Stored data entries
<<<<
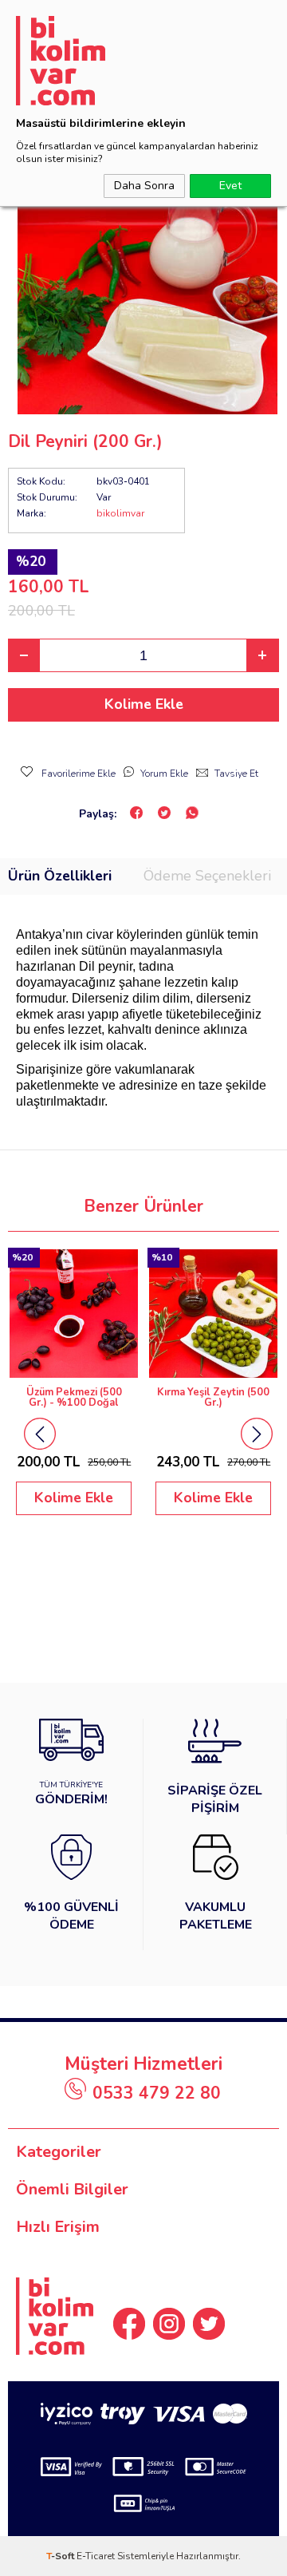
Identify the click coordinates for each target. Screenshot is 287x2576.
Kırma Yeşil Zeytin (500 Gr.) (213, 1397)
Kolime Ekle (143, 704)
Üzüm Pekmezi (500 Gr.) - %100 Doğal (74, 1397)
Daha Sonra (144, 185)
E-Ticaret (96, 2556)
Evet (230, 185)
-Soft (61, 2556)
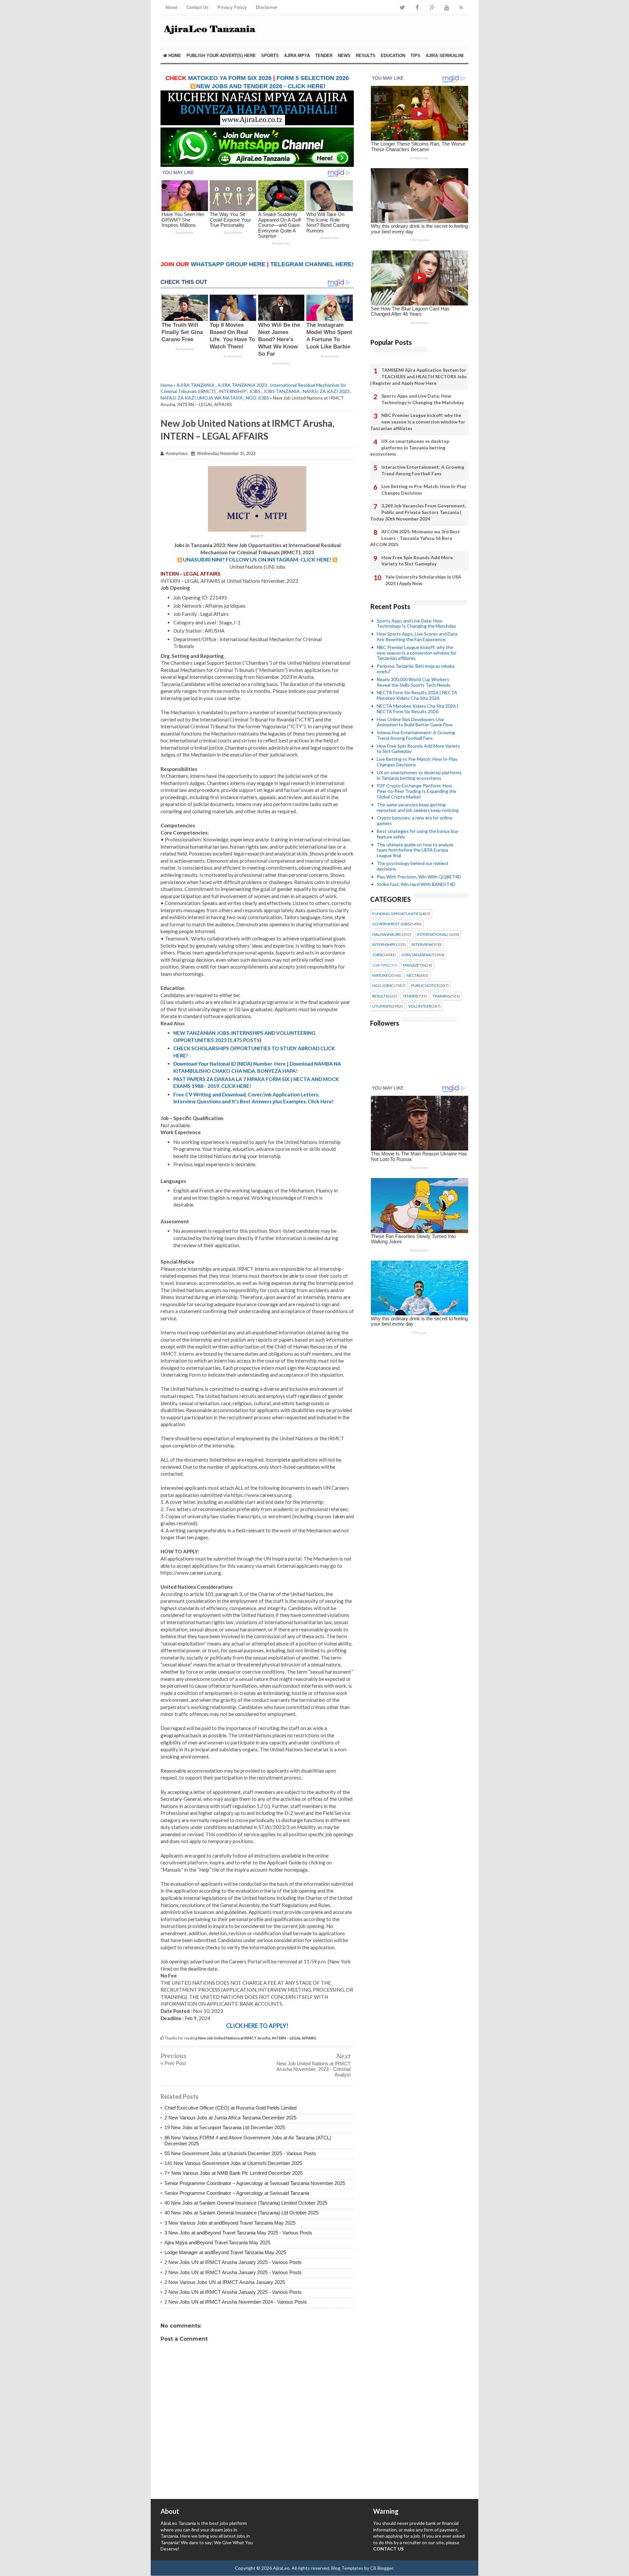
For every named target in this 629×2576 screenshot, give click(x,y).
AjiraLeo (281, 2568)
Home (174, 55)
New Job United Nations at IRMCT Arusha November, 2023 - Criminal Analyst (313, 2069)
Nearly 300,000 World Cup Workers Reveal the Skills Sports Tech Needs (413, 682)
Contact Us (197, 7)
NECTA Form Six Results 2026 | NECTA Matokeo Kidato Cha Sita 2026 (417, 695)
>>>>
What the exercise asks. Only the lines from the one with "New Job United" through the end of the records above are to be copied, exactly as written.

Answer space.
New Job United Nations at IRMCT Arusha November, 2023 - Criminal Analyst (313, 2069)
Nearly 300,000 World Cup Workers Reveal the Skills Sports Tech Needs (413, 682)
Contact Us (197, 7)
NECTA Form Six Results 2026 | NECTA Matokeo Kidato Cha Sita 2026 (417, 695)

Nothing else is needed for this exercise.